• **Material**:
========
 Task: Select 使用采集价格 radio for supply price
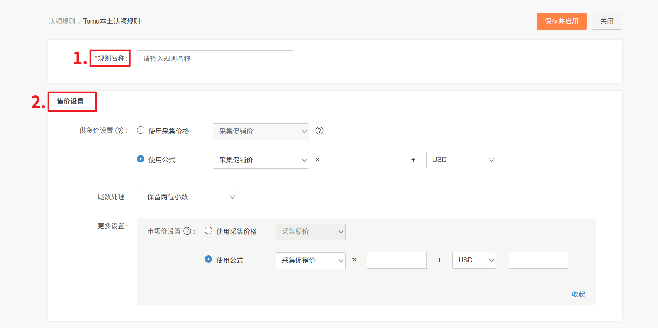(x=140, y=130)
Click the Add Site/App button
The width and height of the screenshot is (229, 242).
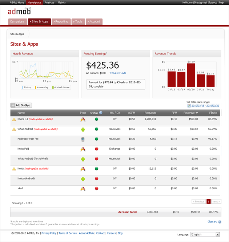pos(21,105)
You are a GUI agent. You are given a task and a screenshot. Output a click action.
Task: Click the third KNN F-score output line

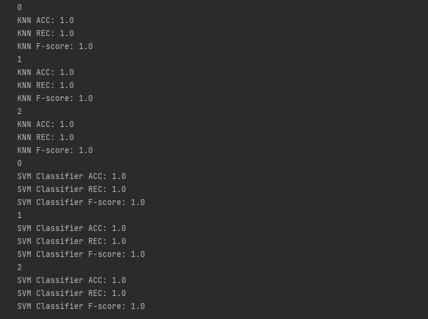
========
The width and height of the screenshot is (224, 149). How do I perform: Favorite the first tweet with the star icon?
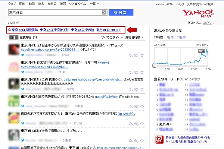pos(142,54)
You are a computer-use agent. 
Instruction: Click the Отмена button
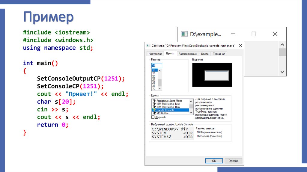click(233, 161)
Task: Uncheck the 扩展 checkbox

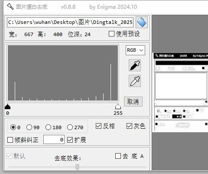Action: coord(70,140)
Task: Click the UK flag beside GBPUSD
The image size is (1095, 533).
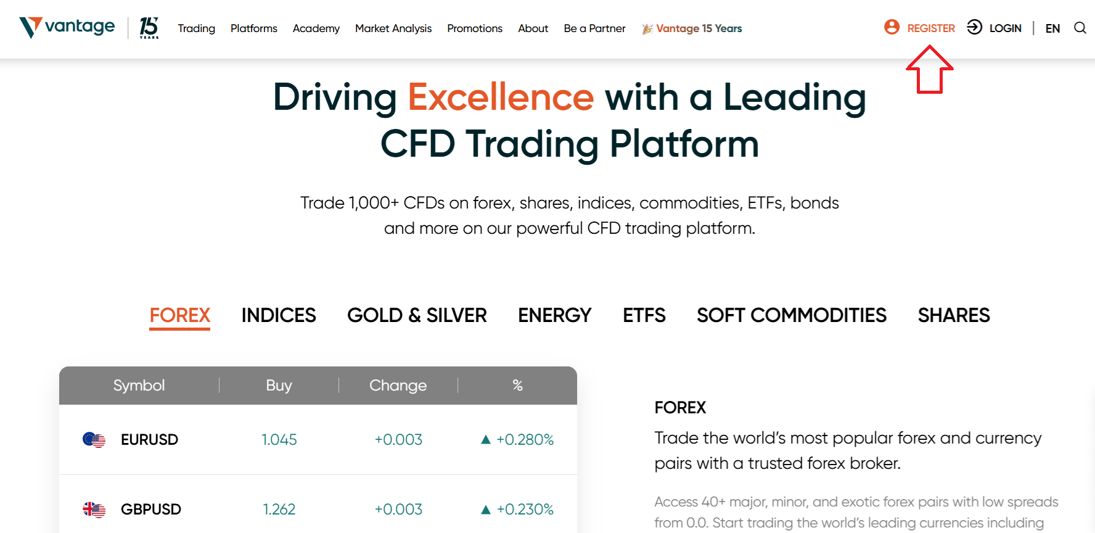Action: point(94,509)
========
• **Work to do**: Reprint the rows from the line containing "You are a computer-use agent." down to the line containing "Action: point(94,509)", swapping "Task" for "Goal" and keeping everything else the same. Omit the pictures.

• **Output of the task**:
You are a computer-use agent. 
Instruction: Click the Отмена button
click(233, 161)
Goal: Uncheck the 扩展 checkbox

Action: coord(70,140)
Goal: Click the UK flag beside GBPUSD
The image size is (1095, 533).
Action: point(94,509)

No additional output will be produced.